Exercise:
Without the pictures, restate all of the data below word for word.

= Beginning of Section =

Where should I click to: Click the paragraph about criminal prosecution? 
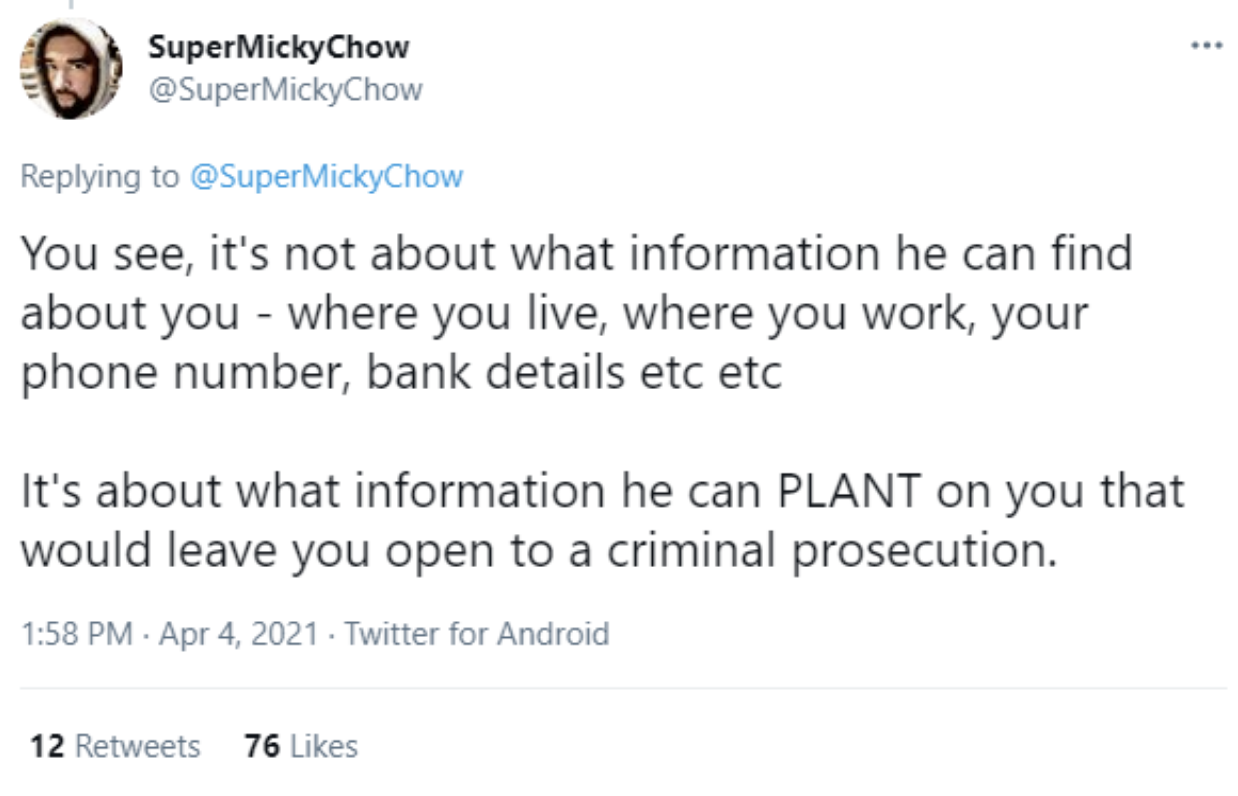[x=602, y=521]
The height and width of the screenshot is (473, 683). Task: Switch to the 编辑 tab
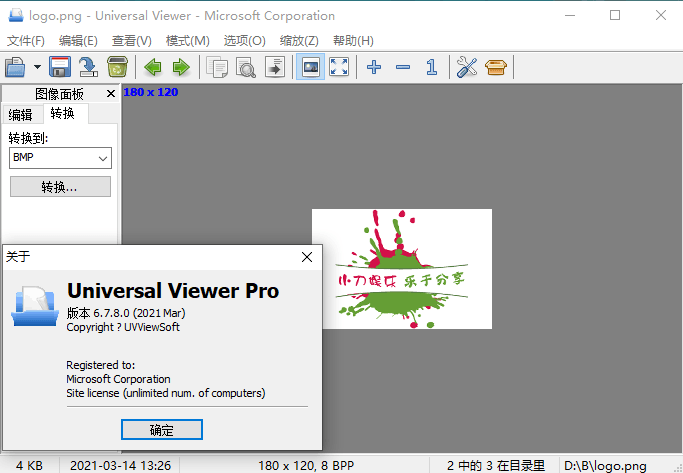[21, 114]
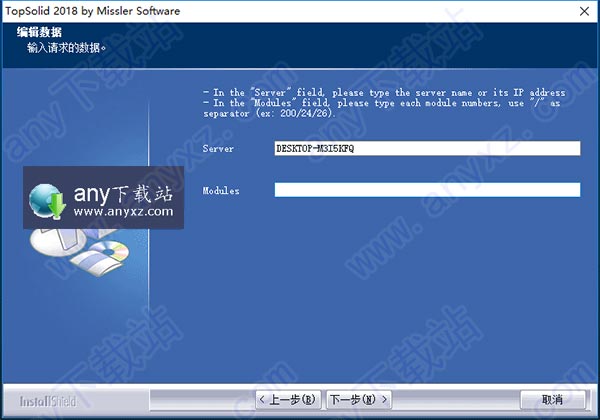Click the Modules field label
The image size is (600, 420).
click(220, 189)
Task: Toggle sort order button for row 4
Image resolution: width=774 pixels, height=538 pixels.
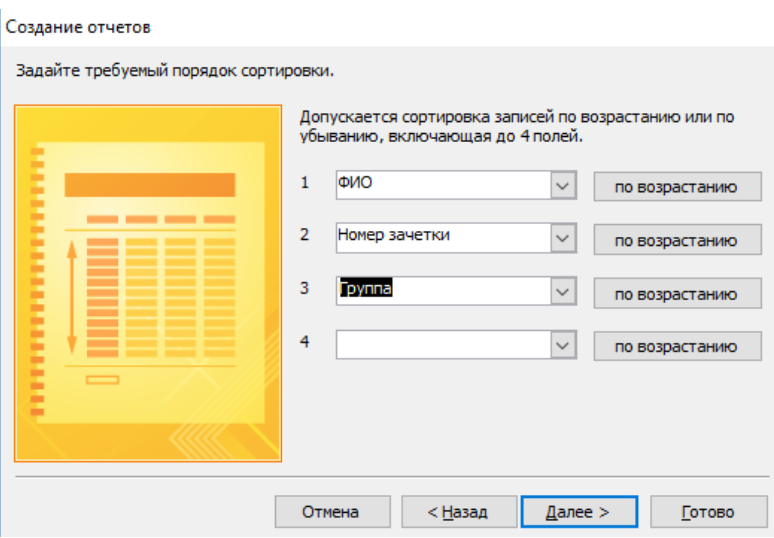Action: point(674,346)
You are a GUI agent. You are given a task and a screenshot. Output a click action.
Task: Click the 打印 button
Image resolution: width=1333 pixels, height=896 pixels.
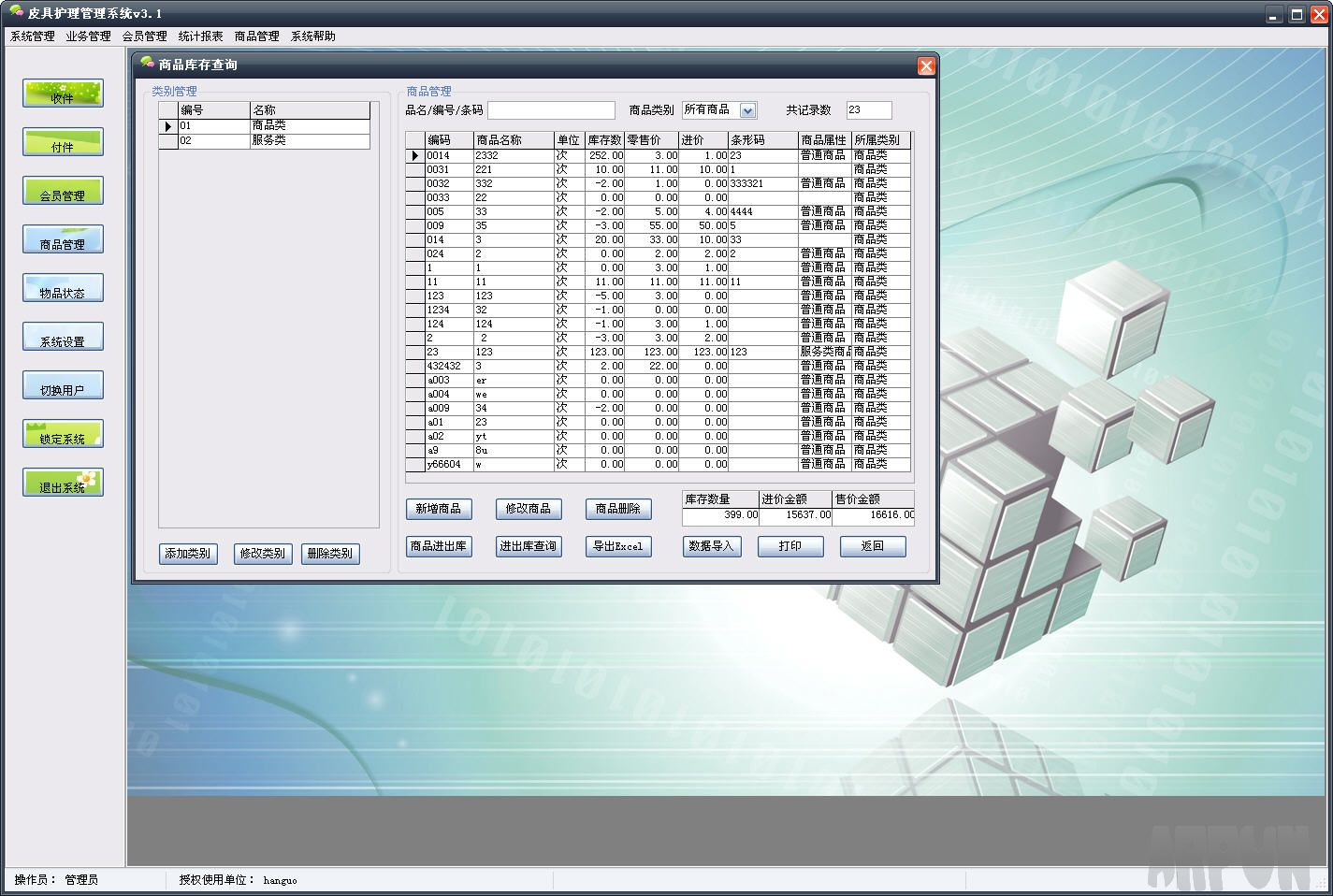(x=790, y=546)
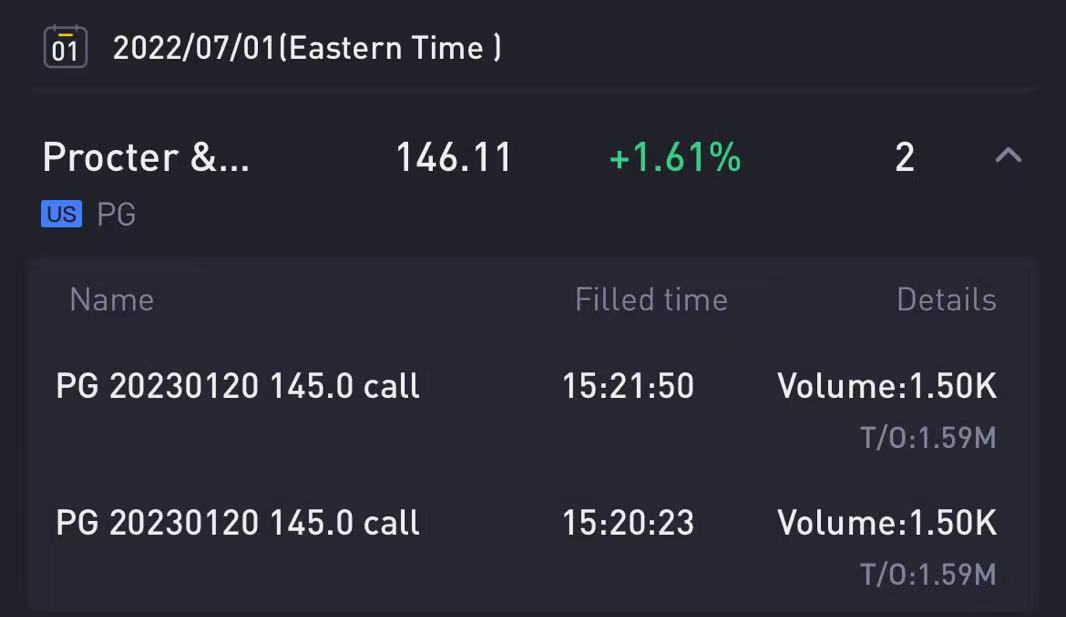Click the 15:20:23 filled time
Viewport: 1066px width, 617px height.
tap(628, 523)
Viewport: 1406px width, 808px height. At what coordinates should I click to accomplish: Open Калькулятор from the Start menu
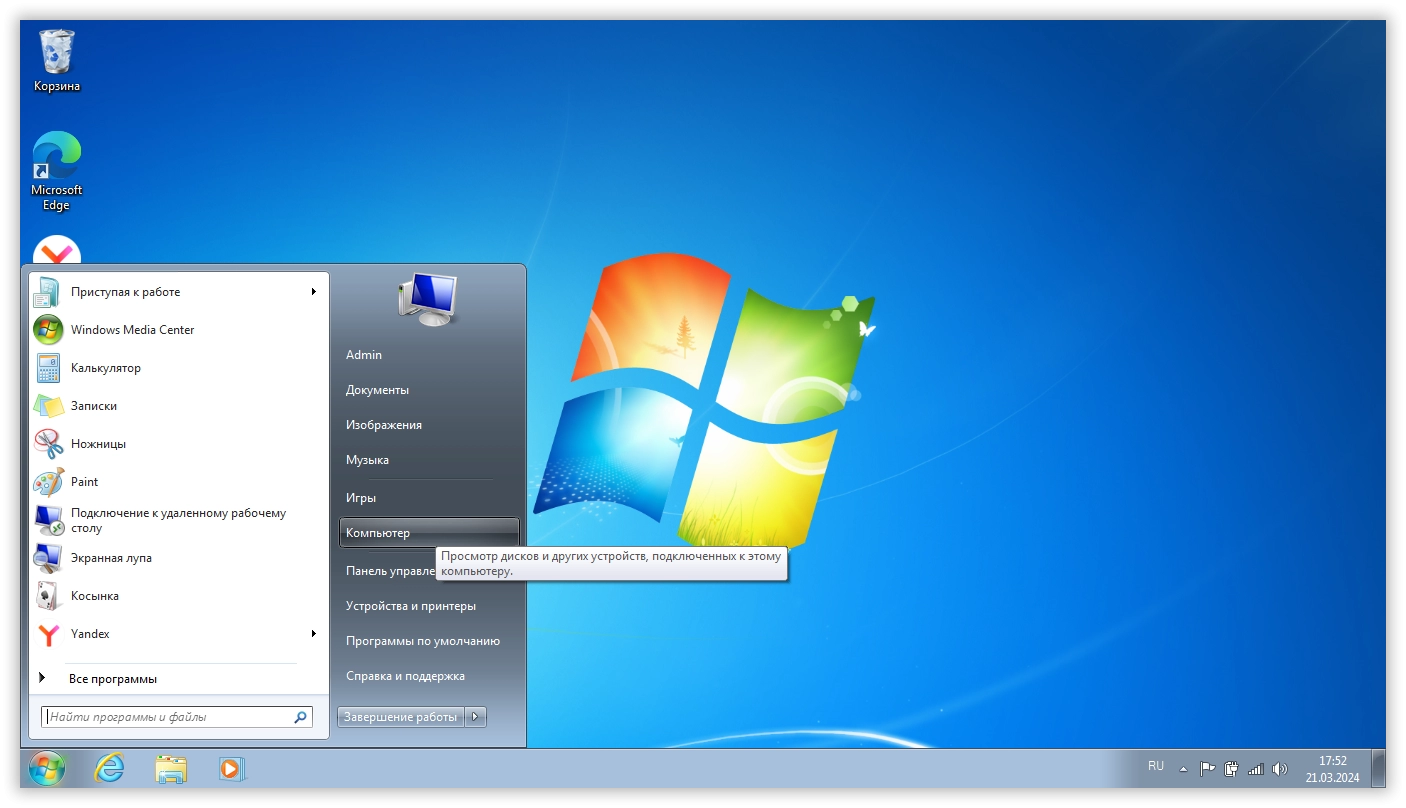point(106,368)
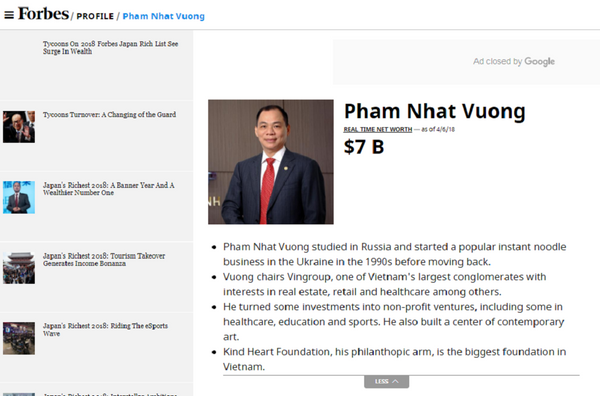The image size is (600, 396).
Task: Click the chevron arrow next to LESS
Action: point(395,381)
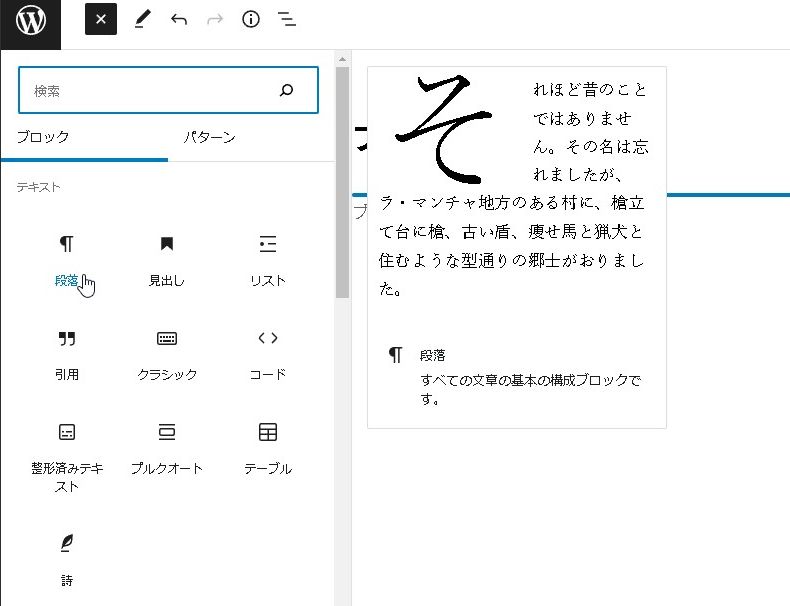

= End of Section =

Response to this exercise:
Where should I click to: Click the paragraph about criminal prosecution? 
[x=602, y=521]
The height and width of the screenshot is (473, 683). Task: Switch to the 编辑 tab
[21, 114]
Click the Modules field label
The image size is (600, 420).
click(220, 189)
Task: Toggle sort order button for row 4
Image resolution: width=774 pixels, height=538 pixels.
Action: point(674,346)
You are a GUI agent. You are given a task and a screenshot. Output a click action.
Task: Click the 打印 button
Image resolution: width=1333 pixels, height=896 pixels.
(x=790, y=546)
Click the 15:20:23 filled time
Viewport: 1066px width, 617px height.
tap(628, 523)
Viewport: 1406px width, 808px height. At what coordinates should I click to accomplish: Open Калькулятор from the Start menu
point(106,368)
The image size is (600, 396).
Task: Click the chevron arrow next to LESS
Action: point(395,381)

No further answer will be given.